*** Opening of GIVEN DATA ***

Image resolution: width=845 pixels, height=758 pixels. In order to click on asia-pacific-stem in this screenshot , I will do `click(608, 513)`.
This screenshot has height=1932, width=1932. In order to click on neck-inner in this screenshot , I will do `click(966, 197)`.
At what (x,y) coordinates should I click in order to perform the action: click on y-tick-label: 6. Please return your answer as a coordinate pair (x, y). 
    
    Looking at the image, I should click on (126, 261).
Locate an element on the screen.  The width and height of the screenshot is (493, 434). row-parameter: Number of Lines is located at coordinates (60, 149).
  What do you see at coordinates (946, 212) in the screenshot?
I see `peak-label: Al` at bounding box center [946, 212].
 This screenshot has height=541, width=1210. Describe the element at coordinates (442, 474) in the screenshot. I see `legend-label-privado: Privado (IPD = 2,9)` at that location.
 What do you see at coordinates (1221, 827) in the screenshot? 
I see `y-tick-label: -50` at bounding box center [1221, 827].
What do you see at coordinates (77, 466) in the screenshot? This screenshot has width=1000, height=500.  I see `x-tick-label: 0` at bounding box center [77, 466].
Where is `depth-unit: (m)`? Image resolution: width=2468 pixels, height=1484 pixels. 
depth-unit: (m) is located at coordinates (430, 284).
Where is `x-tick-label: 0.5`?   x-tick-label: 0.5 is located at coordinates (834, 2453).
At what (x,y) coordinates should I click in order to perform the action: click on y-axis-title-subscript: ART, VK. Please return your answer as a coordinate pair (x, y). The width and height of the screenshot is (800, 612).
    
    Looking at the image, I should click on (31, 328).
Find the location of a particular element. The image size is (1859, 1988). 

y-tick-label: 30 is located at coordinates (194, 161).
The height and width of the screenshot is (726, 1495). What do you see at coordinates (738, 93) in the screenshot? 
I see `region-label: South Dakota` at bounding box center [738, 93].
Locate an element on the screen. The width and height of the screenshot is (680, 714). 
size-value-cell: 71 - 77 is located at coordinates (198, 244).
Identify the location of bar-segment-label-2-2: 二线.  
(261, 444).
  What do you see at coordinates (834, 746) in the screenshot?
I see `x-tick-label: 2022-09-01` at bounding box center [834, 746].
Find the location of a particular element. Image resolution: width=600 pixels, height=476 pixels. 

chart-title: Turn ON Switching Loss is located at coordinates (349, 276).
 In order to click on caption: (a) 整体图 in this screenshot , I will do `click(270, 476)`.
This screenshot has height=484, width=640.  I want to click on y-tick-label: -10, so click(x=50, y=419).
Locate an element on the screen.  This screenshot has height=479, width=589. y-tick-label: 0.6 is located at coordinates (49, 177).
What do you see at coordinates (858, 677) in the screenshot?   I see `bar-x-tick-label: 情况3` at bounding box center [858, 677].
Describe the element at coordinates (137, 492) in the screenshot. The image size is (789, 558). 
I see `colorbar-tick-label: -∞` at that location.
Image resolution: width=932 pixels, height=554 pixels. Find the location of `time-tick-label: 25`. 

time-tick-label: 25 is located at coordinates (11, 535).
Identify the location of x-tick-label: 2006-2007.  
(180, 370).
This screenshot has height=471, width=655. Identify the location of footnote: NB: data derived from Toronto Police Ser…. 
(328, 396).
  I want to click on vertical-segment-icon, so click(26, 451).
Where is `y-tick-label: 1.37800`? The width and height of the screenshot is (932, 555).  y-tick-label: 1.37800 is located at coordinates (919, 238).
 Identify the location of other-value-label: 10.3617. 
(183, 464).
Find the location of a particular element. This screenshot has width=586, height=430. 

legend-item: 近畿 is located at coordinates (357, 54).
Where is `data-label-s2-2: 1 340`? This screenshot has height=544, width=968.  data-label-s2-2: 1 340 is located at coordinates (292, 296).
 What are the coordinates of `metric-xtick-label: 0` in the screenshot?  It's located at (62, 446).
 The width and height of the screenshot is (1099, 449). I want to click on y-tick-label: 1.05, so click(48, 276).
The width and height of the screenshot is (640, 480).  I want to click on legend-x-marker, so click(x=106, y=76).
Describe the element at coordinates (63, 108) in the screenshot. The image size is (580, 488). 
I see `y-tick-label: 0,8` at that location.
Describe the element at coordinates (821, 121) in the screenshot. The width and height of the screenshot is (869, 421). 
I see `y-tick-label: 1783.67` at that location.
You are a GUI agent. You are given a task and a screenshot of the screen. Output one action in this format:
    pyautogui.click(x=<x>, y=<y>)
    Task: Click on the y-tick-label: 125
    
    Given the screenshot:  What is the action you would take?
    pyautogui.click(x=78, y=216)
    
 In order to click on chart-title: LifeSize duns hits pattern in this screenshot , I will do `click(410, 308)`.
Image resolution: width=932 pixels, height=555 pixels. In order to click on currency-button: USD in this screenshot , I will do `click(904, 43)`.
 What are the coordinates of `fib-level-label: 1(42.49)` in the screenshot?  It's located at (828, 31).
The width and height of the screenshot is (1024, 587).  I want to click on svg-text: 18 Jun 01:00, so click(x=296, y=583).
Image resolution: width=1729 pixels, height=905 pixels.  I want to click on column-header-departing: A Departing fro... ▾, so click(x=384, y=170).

*** Close of GIVEN DATA ***

▸ **EXERCISE**
Update all the material above, replacing each occurrence of "In order to click on" with "To click on" and leaving everything else unchanged.

▸ **EXERCISE OUTPUT**
Image resolution: width=845 pixels, height=758 pixels. To click on asia-pacific-stem in this screenshot , I will do `click(608, 513)`.
This screenshot has height=1932, width=1932. To click on neck-inner in this screenshot , I will do `click(966, 197)`.
At what (x,y) coordinates should I click in order to perform the action: click on y-tick-label: 6. Please return your answer as a coordinate pair (x, y). 
    
    Looking at the image, I should click on (126, 261).
Locate an element on the screen.  The width and height of the screenshot is (493, 434). row-parameter: Number of Lines is located at coordinates (60, 149).
  What do you see at coordinates (946, 212) in the screenshot?
I see `peak-label: Al` at bounding box center [946, 212].
 This screenshot has height=541, width=1210. Describe the element at coordinates (442, 474) in the screenshot. I see `legend-label-privado: Privado (IPD = 2,9)` at that location.
 What do you see at coordinates (1221, 827) in the screenshot? 
I see `y-tick-label: -50` at bounding box center [1221, 827].
What do you see at coordinates (77, 466) in the screenshot? This screenshot has width=1000, height=500.  I see `x-tick-label: 0` at bounding box center [77, 466].
Where is `depth-unit: (m)`? Image resolution: width=2468 pixels, height=1484 pixels. 
depth-unit: (m) is located at coordinates (430, 284).
Where is `x-tick-label: 0.5`?   x-tick-label: 0.5 is located at coordinates (834, 2453).
At what (x,y) coordinates should I click in order to perform the action: click on y-axis-title-subscript: ART, VK. Please return your answer as a coordinate pair (x, y). The width and height of the screenshot is (800, 612).
    
    Looking at the image, I should click on (31, 328).
Find the location of a particular element. The image size is (1859, 1988). 

y-tick-label: 30 is located at coordinates (194, 161).
The height and width of the screenshot is (726, 1495). What do you see at coordinates (738, 93) in the screenshot? 
I see `region-label: South Dakota` at bounding box center [738, 93].
Locate an element on the screen. The width and height of the screenshot is (680, 714). 
size-value-cell: 71 - 77 is located at coordinates (198, 244).
Identify the location of bar-segment-label-2-2: 二线.  
(261, 444).
  What do you see at coordinates (834, 746) in the screenshot?
I see `x-tick-label: 2022-09-01` at bounding box center [834, 746].
Find the location of a particular element. Image resolution: width=600 pixels, height=476 pixels. 

chart-title: Turn ON Switching Loss is located at coordinates (349, 276).
 To click on caption: (a) 整体图 in this screenshot , I will do `click(270, 476)`.
This screenshot has height=484, width=640.  I want to click on y-tick-label: -10, so click(x=50, y=419).
Locate an element on the screen.  This screenshot has height=479, width=589. y-tick-label: 0.6 is located at coordinates (49, 177).
What do you see at coordinates (858, 677) in the screenshot?   I see `bar-x-tick-label: 情况3` at bounding box center [858, 677].
Describe the element at coordinates (137, 492) in the screenshot. The image size is (789, 558). 
I see `colorbar-tick-label: -∞` at that location.
Image resolution: width=932 pixels, height=554 pixels. Find the location of `time-tick-label: 25`. 

time-tick-label: 25 is located at coordinates (11, 535).
Identify the location of x-tick-label: 2006-2007.  
(180, 370).
This screenshot has height=471, width=655. Identify the location of footnote: NB: data derived from Toronto Police Ser…. 
(328, 396).
  I want to click on vertical-segment-icon, so click(26, 451).
Where is `y-tick-label: 1.37800`? The width and height of the screenshot is (932, 555).  y-tick-label: 1.37800 is located at coordinates (919, 238).
 Identify the location of other-value-label: 10.3617. 
(183, 464).
Find the location of a particular element. This screenshot has width=586, height=430. 

legend-item: 近畿 is located at coordinates (357, 54).
Where is `data-label-s2-2: 1 340`? This screenshot has height=544, width=968.  data-label-s2-2: 1 340 is located at coordinates (292, 296).
 What are the coordinates of `metric-xtick-label: 0` in the screenshot?  It's located at (62, 446).
 The width and height of the screenshot is (1099, 449). I want to click on y-tick-label: 1.05, so click(48, 276).
The width and height of the screenshot is (640, 480).  I want to click on legend-x-marker, so click(x=106, y=76).
Describe the element at coordinates (63, 108) in the screenshot. The image size is (580, 488). 
I see `y-tick-label: 0,8` at that location.
Describe the element at coordinates (821, 121) in the screenshot. The width and height of the screenshot is (869, 421). 
I see `y-tick-label: 1783.67` at that location.
You are a GUI agent. You are given a task and a screenshot of the screen. Output one action in this format:
    pyautogui.click(x=<x>, y=<y>)
    Task: Click on the y-tick-label: 125
    
    Given the screenshot:  What is the action you would take?
    pyautogui.click(x=78, y=216)
    
 To click on chart-title: LifeSize duns hits pattern in this screenshot , I will do `click(410, 308)`.
Image resolution: width=932 pixels, height=555 pixels. To click on currency-button: USD in this screenshot , I will do `click(904, 43)`.
 What are the coordinates of `fib-level-label: 1(42.49)` in the screenshot?  It's located at (828, 31).
The width and height of the screenshot is (1024, 587).  I want to click on svg-text: 18 Jun 01:00, so click(x=296, y=583).
Image resolution: width=1729 pixels, height=905 pixels.  I want to click on column-header-departing: A Departing fro... ▾, so click(x=384, y=170).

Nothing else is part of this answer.